Die Errichtung der Cité Gagarine, die 1963 eingeweiht wurde, war als Antwort auf eine lang andauernde Wohnungskrise in und um Paris gedacht. Viele der an die Hauptstadt angrenzenden Städte waren damals kommunistisch regiert. Dass in diesem "roten Gürtel", der Frankreichs Kapitale umschloss, in doppeltem Sinn "rote" Gebäude entstanden, verwundert also nicht. Einen Sozialbau ausgerechnet auf den Namen eines Pioniers der Weltraumfahrt zu taufen, das verströmte dennoch eine gehörige Portion Optimismus.
Doch wie in so vielen in der Pariser Peripherie errichteten Wohnsiedlungen nahmen auch dort über die Jahre hinweg die Probleme überhand. Nicht zuletzt davon erzählen Fanny Liatard und Jérémy Trouilh in ihrem Langfilmdebüt "Gagarin – Einmal schwerelos und zurück". Den geschilderten Problemen begegnen sie jedoch nicht mit einem fatalistischen Gewaltszenario, sondern mit einer vom Magischen Realismus geprägten Geschichte, die dem utopischen Grundgedanken des Wohnprojekts treu bleibt.

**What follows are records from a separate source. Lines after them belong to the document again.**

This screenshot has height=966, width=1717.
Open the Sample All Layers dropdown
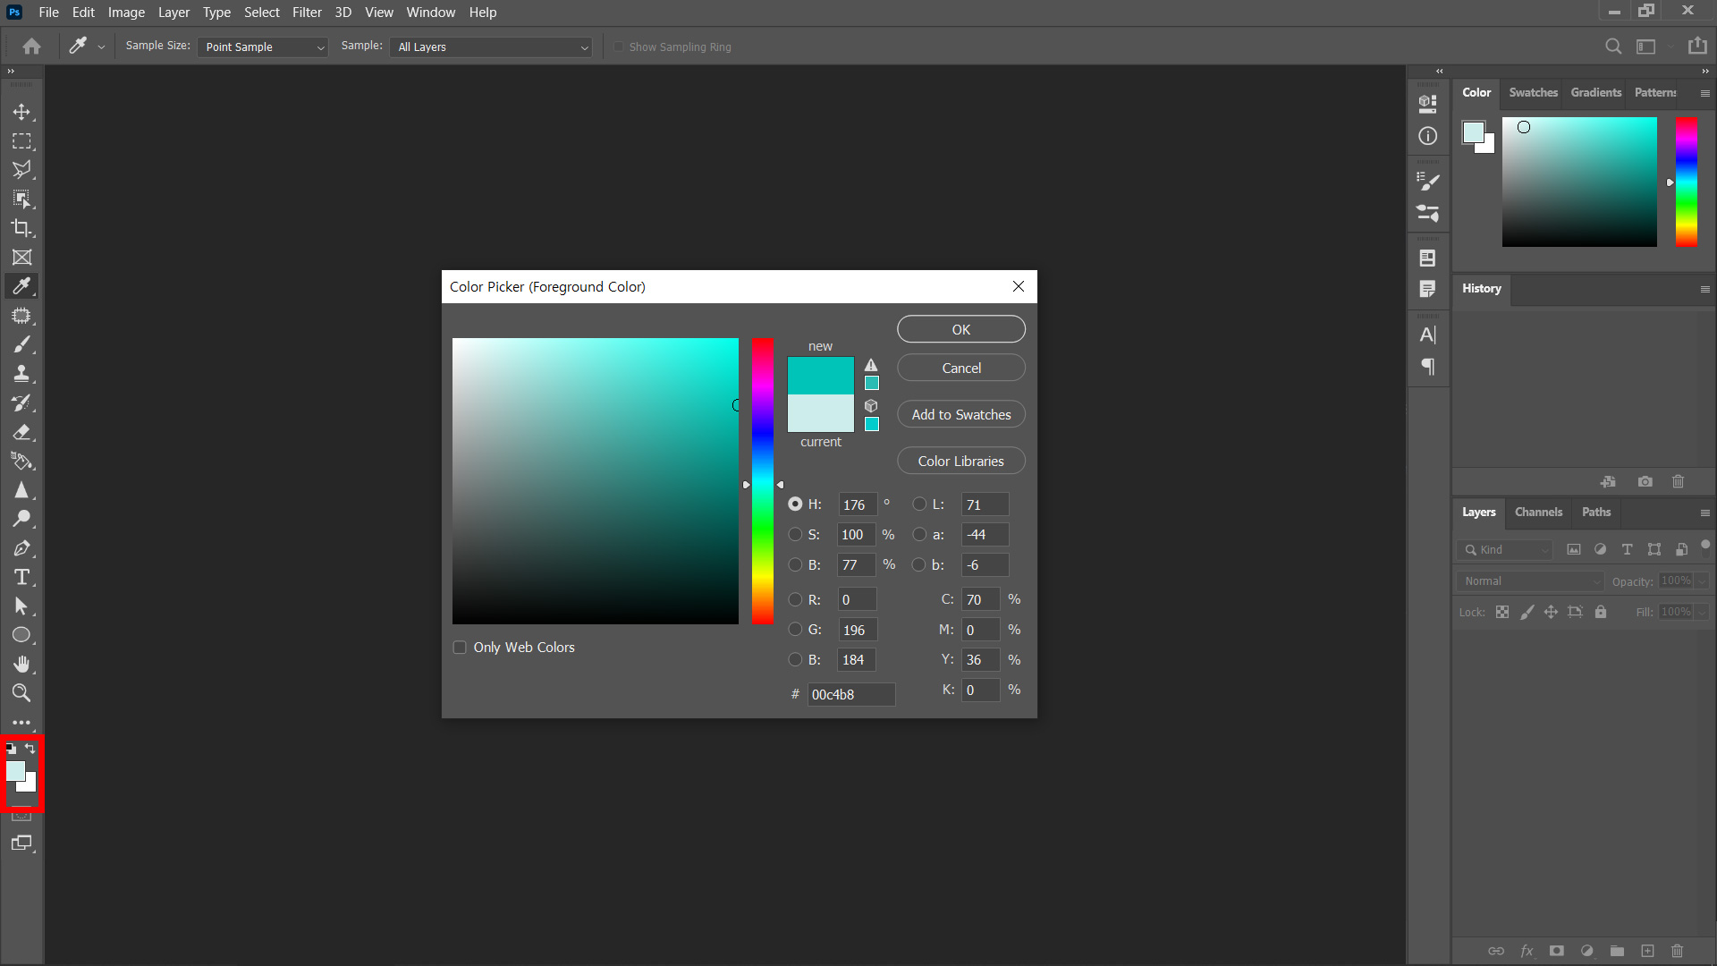[x=492, y=47]
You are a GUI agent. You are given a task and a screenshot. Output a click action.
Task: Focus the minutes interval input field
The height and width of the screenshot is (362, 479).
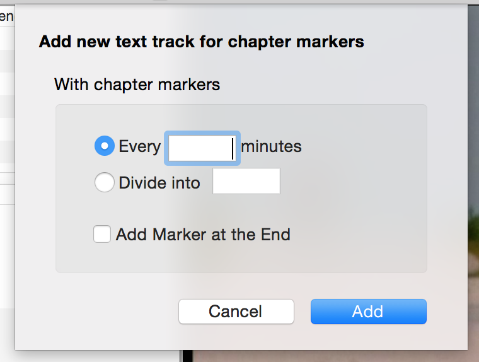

Magisch realistische Weltflucht
Die sozialen Spannungen in urbanen Randbezirken nahmen im französischen Kino der vergangenen 30 Jahre wiederholt einen hohen Stellenwert ein. Das stilbildende Drama "Hass" (1995) von Regisseur Mathieu Kassovitz kommt einem ebenso in den Sinn wie dessen jüngste Epigonen "Girlhood" (2014) von Céline Sciamma, "Divines" (2016) von Houda Benyamina, "Die Wütenden - Les Misérables" (2019) von Ladj Ly, "BAC Nord" (2020) von Cédric Jimenez und "Athena" (2022) von Romain Gavras. Egal ob es sich dabei um knallharte Actionthriller, mitreißende Coming-of-Age-Storys oder bewegende Sozialdramen handelt, was all diese Filme verbindet, ist die zentrale Rolle, die der Gewalt bzw. Kriminalität in der Handlung zukommt. Das Regieduo Liatard und Trouilh packt die Probleme im Problembau ihres Films unterdessen erfrischend anders an.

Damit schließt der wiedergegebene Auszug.